Adaptive Automation Module for Building Energy Scheduling
Find Innovative SolutionsGenerate Solutions
Solution Overview
Problem
Existing programmable energy-saving devices for buildings, such as thermostats, face challenges in effectively reducing energy consumption due to improper programming, occupant discomfort from rapid changes, and instability caused by sporadic sensor events, with previous methods requiring significant computational power and memory resources.
Innovation Solution
An adaptive automation module that uses an event recorder and timeline pattern generator to create markers from historical sensor data, allowing for optimized scheduling of energy usage without intense computational needs, and can adjust settings based on external data like weather and power pricing.
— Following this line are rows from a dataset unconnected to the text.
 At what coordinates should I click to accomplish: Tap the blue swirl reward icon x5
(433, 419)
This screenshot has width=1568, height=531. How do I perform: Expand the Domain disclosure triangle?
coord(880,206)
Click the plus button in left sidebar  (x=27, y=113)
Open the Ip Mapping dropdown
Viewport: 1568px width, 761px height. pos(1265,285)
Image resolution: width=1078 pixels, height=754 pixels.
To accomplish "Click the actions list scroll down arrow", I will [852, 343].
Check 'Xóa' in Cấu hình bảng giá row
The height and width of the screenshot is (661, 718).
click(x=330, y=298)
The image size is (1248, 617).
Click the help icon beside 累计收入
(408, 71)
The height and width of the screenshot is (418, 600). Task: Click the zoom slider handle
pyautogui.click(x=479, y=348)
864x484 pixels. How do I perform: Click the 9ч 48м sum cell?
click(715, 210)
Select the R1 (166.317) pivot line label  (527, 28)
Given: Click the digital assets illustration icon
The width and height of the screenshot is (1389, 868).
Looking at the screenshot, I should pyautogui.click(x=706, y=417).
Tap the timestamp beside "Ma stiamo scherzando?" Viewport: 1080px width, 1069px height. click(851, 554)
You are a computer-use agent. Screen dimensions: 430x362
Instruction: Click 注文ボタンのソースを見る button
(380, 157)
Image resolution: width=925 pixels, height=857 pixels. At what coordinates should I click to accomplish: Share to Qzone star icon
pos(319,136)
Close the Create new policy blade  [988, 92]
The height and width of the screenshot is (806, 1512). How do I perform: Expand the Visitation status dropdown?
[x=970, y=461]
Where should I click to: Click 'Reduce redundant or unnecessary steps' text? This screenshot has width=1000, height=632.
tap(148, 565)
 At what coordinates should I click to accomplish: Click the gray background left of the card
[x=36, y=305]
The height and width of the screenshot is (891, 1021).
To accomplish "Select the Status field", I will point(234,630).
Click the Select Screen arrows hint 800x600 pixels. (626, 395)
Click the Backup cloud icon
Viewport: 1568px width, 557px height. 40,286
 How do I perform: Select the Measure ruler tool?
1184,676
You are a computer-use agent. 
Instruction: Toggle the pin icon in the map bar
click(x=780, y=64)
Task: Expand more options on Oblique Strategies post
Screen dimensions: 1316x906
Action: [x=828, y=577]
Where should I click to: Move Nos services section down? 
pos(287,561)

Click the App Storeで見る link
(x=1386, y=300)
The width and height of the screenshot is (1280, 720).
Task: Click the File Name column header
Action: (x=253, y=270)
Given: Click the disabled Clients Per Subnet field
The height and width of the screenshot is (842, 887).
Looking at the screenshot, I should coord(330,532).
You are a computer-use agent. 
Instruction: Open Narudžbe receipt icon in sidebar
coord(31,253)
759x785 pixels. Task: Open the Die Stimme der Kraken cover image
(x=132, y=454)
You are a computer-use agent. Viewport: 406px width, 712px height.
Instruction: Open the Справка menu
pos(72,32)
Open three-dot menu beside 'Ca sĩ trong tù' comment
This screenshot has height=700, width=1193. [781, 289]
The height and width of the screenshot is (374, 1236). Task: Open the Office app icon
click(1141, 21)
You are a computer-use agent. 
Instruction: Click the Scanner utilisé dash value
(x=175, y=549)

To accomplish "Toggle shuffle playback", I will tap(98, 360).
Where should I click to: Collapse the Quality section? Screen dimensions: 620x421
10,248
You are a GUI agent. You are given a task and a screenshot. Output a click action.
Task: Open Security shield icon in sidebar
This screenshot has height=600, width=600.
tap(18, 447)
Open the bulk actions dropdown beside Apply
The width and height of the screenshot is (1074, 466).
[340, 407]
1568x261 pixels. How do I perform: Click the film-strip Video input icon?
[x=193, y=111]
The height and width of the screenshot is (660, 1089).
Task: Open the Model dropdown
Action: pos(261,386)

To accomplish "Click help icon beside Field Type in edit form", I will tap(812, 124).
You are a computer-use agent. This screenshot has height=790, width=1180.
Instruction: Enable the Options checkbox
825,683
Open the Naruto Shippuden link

Engineering Contradictions & Design Principles
Engineering Contradiction Analysis
1Measurement precision
If neural networks are used to perform stochastic analysis of sensor data, then predictive output accuracy is improved, but computational power and memory resources required increase dramatically
Solution Approach 1:
The patent replaces expensive, resource-intensive neural networks with a simpler, less computationally demanding algorithm that achieves comparable predictive accuracy without requiring tremendous parallel computing power or significant memory resources
Solution Approach 2:
The patent changes the algorithmic approach from stochastic neural network analysis to a deterministic pattern recognition method, fundamentally altering how sensor data is processed to reduce computational requirements while maintaining predictive accuracy
2Speed
If reactive methods are used to control heating and cooling, then response to sensor input is immediate, but occupant discomfort increases due to rapid output change
Solution Approach 1:
The patent uses historical sensor data to predict future occupancy patterns and pre-adjust heating and cooling settings before occupancy changes occur, avoiding rapid output changes while maintaining responsive control
Solution Approach 2:
The patent implements a feedback mechanism that continuously monitors sensor data and adjusts heating and cooling output based on predicted occupancy patterns, balancing rapid response with occupant comfort by smoothing transitions
3Extent of automation
If predictive methods correlate all sensor events equally, then scheduling can be generated, but instability occurs due to sporadic sensor events in low traffic areas
Solution Approach 1:
The patent applies different correlation weights to different sensor events based on their location and significance, treating events in high-traffic areas differently from those in low-traffic areas to prevent instability while maintaining automated scheduling
Solution Approach 2:
The patent selectively correlates only certain sensor events that meet specific criteria, rather than treating all events equally, thereby achieving stable scheduling without being overly sensitive to sporadic events in low-traffic areas
Data Source
AI summary
A method and apparatus for a computer-implemented adaptive automation module comprising an event recorder to store one or more events for a predetermined period, and a timeline pattern generator logic to create a timeline for the predetermined period. The module further comprising marker creator logic to generate a marker to abstract the timeline data from the event data for controlling a device.